Text

□ □ □ □

Um sich ein Bild davon zu machen, warum Bedürftige wie Arbeitslosengeld-II-Bezieher*innen auf solche Hilfsangebote angewiesen sind, reicht ein Blick auf ein paar Zahlen. Seit Januar dieses Jahres beträgt der Hartz-IV-Höchstsatz für Alleinstehende 446,50 Euro. Davon sind 154,78 für Lebensmittel und alkoholfreie Getränke vorgesehen. Also umgerechnet durchschnittlich nur 5,09 Euro am Tag und bei drei Mahlzeiten täglich rund 1,70 Euro pro Essen.

□ □ □ □

Verfügbare Daten
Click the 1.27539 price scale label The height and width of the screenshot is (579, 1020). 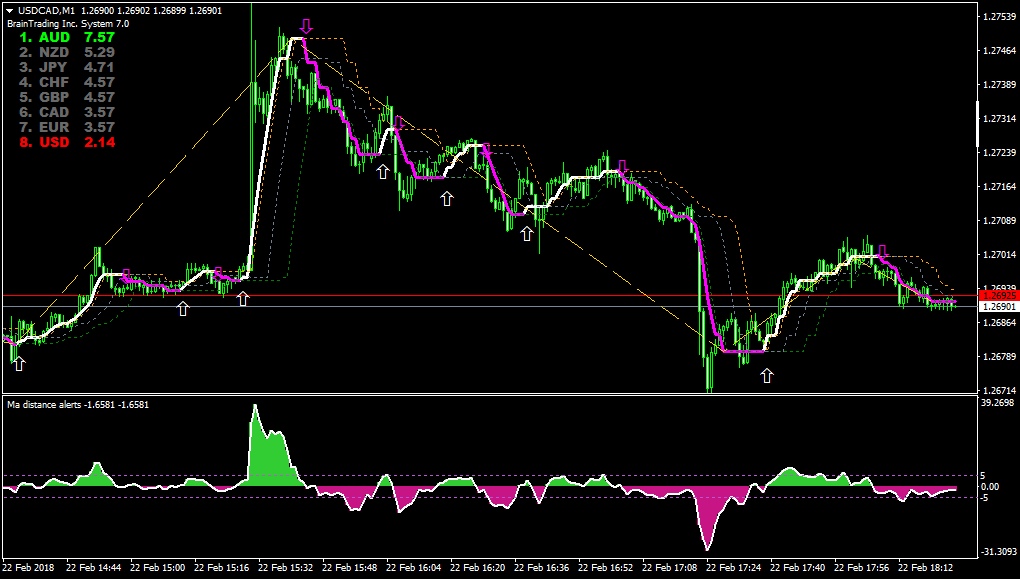pyautogui.click(x=1000, y=17)
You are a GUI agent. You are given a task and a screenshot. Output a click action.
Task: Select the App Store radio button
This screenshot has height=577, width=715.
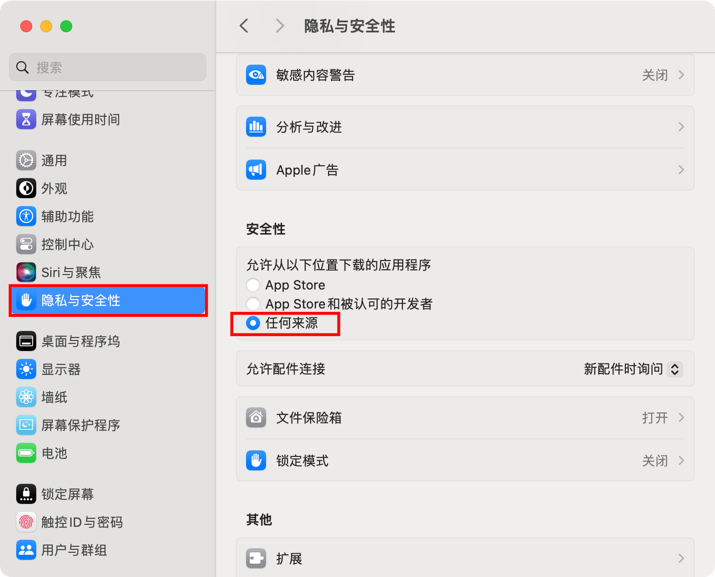pyautogui.click(x=253, y=285)
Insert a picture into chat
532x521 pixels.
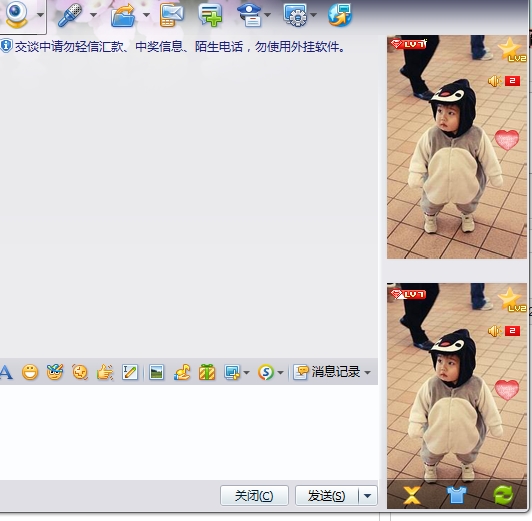(156, 372)
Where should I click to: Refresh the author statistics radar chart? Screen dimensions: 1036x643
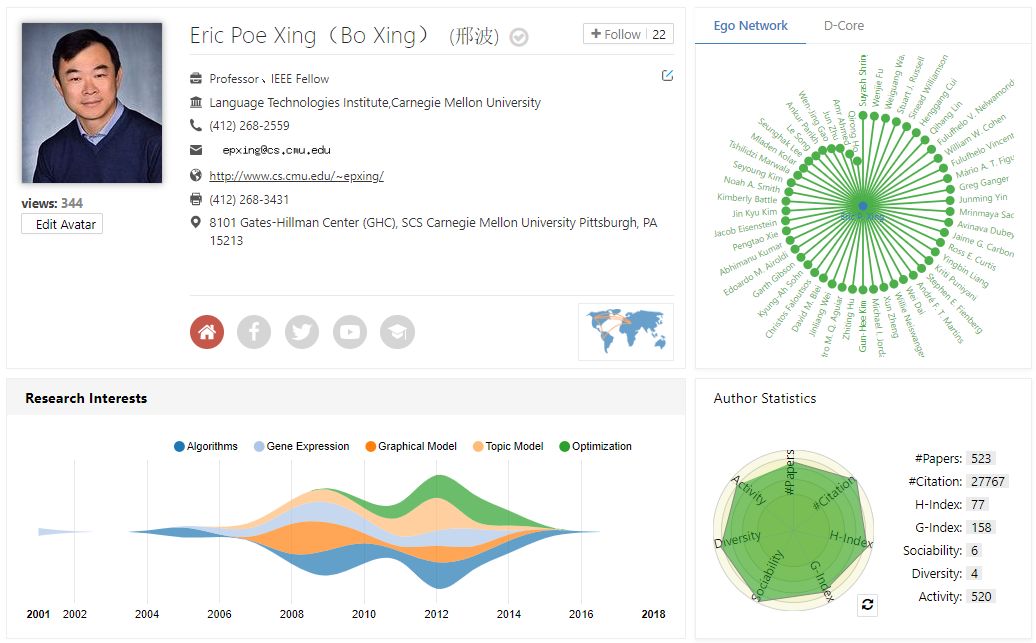pos(867,604)
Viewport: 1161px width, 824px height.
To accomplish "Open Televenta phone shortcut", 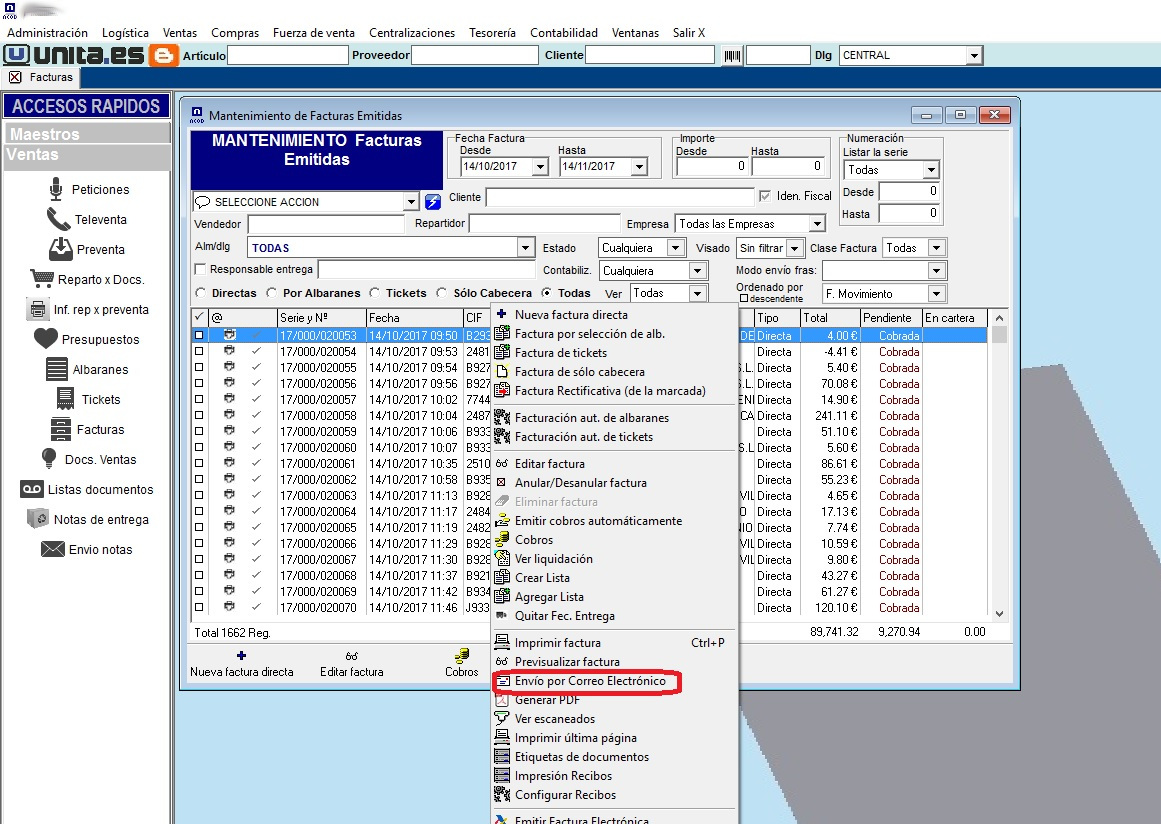I will tap(58, 219).
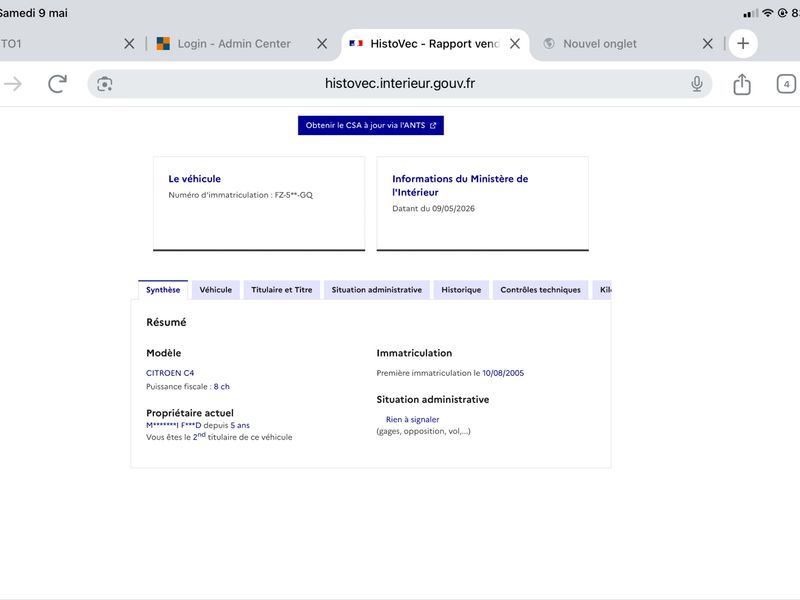Image resolution: width=800 pixels, height=600 pixels.
Task: Switch to the Login - Admin Center tab
Action: coord(234,44)
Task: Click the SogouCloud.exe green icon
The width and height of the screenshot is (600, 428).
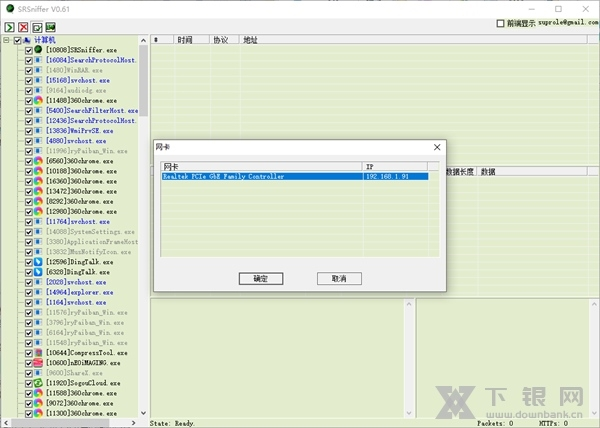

□ □ □ □

Wie viel Euro sind laut dem Text über Hartz IV vom Höchstsatz für Alleinstehende für Lebensmittel und alkoholfreie Getränke vorgesehen? Die Zeilen stammen aus einer anderen Quelle als der Text.

Lösung
154,78 Euro.